Villagers: Becoming a Jackal

Music Reviews
Villagers: Becoming a Jackal

Debut record breaks the skin

Conor J. O’Brien’s debut produces the same effect as a cut from an extremely sharp knife. You don’t feel anything until you look down and realize you’re bleeding. On first listen, the songs seem innocuous enough—sweet acoustic folk embellished by a judicious use of strings, bells, piano and the occasional howl. But as it sinks in, O’Brien’s vivid imagery drips into your mind and produces a strong, lingering sensation.

Songs like “I Saw the Dead” and “Becoming a Jackal” hide gruesome imagery behind lilting piano melodies while others are light and sincere, like the jauntily bouncing “The Pact.” The album is well-paced and varied, flitting along without lingering too long in either darkness or levity and the music itself is seductive and gorgeous, winding and curling around O’Brien’s pleasant tenor.

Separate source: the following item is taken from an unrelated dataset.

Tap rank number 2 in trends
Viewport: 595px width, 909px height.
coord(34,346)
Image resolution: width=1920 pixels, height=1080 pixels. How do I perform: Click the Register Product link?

The power of Becoming a Jackal lies in O’Brien’s deft ability to turn a witty phrase without coming across as intellectually distant or trite. After a listen or two, you find yourself identifying with the songs’ compelling stories, as your own experiences bleed into them. “27 Strangers” describes the mundane experience of riding a bus with a bunch of strangers, an event everyone has experienced, with clever freshness. Every word on the album rings honest and true without any indulgent dips in over-sentimentality.